S’adressant de nouveau à Simon, il lui demande de recommencer en plein jour une pêche qui n’a rien donné à l’heure favorable de la nuit. Simon fait bien une objection timide, mais « sur ta parole, dit-il, je vais jeter les filets. » Oui, cette Parole de Jésus est bien Parole de Dieu : elle reconnaît l’homme découragé ; elle l’appelle ; elle le remet en situation de responsabilité au lieu même de son échec et lui donne d’éprouver la fécondité étonnante de l’obéissance à la Parole qui appelle. C’est tellement saisissant que Simon-Pierre éprouve ses limites, son indignité devant un tel don. Il est, comme ces filets trop remplis de poissons, prêts à se déchirer sous l’effet de la grâce. Mais la Parole d’autorité de Jésus lui ordonne ne pas avoir peur de sa faiblesse. Elle est promesse d’avenir : « tu seras pécheur d’homme » Pierre devra faire certes l’expérience pour cela d’être lui-même repêché par Jésus lorsqu’il doutera dans la tempête de la Passion et reniera son Maître. Il faudra la rencontre du ressuscité, de celui qui nous sauve parce qu’il s’est retroussé les manches jusqu’à mourir en croix.

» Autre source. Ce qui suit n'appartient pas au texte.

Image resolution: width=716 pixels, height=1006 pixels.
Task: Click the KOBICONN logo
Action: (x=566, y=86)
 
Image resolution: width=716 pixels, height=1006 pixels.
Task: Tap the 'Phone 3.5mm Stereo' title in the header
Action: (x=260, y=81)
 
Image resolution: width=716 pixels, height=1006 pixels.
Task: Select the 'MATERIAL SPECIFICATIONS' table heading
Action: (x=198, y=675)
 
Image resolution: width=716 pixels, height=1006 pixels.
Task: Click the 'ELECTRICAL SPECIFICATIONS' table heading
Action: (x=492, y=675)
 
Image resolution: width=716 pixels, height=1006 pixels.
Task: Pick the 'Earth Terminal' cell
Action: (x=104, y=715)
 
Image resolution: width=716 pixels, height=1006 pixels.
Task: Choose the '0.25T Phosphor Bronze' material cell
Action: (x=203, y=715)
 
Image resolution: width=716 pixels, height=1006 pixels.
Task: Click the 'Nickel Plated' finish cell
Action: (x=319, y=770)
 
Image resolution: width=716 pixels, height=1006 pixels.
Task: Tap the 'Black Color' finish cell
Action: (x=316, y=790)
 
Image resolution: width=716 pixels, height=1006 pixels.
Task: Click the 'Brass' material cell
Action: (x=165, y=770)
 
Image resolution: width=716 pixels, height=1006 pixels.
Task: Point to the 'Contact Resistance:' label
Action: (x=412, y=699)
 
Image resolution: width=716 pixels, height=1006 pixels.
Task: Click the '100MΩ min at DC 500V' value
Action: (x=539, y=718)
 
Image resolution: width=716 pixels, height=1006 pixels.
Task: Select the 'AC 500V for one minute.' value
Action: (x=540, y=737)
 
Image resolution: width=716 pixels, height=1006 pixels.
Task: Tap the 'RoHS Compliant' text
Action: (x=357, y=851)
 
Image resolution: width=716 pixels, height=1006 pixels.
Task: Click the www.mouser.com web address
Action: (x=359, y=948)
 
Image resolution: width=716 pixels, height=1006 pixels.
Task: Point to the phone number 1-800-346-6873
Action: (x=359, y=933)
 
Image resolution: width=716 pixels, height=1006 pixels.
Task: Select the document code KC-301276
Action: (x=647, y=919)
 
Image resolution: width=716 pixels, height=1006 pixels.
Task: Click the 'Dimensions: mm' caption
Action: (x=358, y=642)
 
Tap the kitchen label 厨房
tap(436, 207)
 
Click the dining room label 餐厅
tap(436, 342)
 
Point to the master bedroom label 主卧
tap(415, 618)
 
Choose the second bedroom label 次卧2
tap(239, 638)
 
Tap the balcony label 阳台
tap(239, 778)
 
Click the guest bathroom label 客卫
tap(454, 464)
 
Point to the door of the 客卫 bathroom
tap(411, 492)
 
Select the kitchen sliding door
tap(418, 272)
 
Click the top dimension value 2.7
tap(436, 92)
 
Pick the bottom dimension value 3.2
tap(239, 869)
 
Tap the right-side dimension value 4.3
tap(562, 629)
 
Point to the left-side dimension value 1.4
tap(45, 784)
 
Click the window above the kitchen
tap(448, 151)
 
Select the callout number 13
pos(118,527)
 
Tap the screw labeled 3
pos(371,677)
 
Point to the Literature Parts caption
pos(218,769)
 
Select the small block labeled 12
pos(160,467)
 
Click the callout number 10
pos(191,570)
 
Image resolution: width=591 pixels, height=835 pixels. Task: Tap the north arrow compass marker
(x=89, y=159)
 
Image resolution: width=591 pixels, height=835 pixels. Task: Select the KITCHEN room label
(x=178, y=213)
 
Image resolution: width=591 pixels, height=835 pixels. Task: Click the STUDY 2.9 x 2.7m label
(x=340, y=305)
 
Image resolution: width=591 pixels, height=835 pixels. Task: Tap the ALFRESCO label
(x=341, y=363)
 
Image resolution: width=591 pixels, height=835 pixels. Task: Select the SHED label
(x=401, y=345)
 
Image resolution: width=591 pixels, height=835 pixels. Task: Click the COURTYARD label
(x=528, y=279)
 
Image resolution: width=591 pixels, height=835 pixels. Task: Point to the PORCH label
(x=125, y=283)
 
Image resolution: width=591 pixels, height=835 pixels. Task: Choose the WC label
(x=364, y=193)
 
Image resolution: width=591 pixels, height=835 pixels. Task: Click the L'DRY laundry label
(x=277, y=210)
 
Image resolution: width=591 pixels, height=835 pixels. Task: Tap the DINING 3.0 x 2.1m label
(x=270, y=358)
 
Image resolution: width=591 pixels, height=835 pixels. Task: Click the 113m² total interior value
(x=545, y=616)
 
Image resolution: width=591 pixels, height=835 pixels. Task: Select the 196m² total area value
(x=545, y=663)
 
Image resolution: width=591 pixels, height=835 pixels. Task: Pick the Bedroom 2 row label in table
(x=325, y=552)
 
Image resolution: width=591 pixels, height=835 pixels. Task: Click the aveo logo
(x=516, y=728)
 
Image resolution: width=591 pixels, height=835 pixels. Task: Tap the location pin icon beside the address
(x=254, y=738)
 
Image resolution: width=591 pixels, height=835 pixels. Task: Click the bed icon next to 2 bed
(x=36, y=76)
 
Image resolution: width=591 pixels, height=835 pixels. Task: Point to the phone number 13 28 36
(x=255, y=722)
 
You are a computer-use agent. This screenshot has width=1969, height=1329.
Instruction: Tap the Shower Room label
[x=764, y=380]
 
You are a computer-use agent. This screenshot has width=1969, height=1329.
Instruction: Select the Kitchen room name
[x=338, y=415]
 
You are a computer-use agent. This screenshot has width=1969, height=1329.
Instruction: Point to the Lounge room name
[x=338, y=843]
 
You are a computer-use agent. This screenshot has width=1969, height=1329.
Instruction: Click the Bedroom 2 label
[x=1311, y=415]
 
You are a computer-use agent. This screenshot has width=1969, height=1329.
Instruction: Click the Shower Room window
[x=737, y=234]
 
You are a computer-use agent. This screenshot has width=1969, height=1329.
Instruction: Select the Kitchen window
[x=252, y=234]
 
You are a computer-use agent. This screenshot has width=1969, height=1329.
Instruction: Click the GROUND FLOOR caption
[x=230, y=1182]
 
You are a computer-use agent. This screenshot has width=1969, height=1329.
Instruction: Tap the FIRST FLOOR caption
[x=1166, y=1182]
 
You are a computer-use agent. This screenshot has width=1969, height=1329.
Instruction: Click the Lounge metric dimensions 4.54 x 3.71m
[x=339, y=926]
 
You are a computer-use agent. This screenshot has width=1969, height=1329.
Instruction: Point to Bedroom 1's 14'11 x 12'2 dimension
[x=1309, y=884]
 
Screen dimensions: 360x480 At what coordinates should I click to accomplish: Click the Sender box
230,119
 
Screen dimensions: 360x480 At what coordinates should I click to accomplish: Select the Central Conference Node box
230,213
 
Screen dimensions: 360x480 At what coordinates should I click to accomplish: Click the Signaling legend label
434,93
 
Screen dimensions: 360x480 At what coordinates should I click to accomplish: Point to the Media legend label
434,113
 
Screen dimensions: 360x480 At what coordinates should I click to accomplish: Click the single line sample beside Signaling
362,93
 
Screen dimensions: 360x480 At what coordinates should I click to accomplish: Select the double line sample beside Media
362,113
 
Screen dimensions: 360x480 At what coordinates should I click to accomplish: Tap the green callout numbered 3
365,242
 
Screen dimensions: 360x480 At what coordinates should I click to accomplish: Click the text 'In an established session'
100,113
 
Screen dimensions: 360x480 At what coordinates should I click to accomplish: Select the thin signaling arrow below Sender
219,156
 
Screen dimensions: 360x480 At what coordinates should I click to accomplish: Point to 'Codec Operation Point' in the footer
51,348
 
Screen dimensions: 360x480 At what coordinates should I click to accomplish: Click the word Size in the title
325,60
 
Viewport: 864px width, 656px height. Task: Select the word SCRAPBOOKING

Sa Parole de vivant est crédible et apporte le salut à tous ceux et celles qui vivent encore dans le non-sens d’une vie vide de la Parole de Dieu. Cette parole rejoint chacun aujourd’hui dans sa tâche quotidienne, dans sa responsabilité humaine, dans ses limites mêmes, voire ses échecs et son découragement. La Parole nous fait sortir du souci de nos réussites humaines pour ouvrir notre regard sur la multitude en quête d’espérance : avance en eau profonde, va plus loin que tes déceptions, écoute la Parole qui donne à tes taches humaines un sens nouveau, une mission, une responsabilité dans l’œuvre du salut. La Parole est salut car elle nous décentre de nous-mêmes pour nous mettre à la suite de Jésus, au service du Règne. Paul en témoigne et c’est la foi de l’Église : Christ est ressuscité ! Cette Parole, c’est l’aujourd’hui de Dieu, vivant avec nous au sein de nos limites. Elle nous ordonne de suivre en Jésus la Parole qui fait vivre.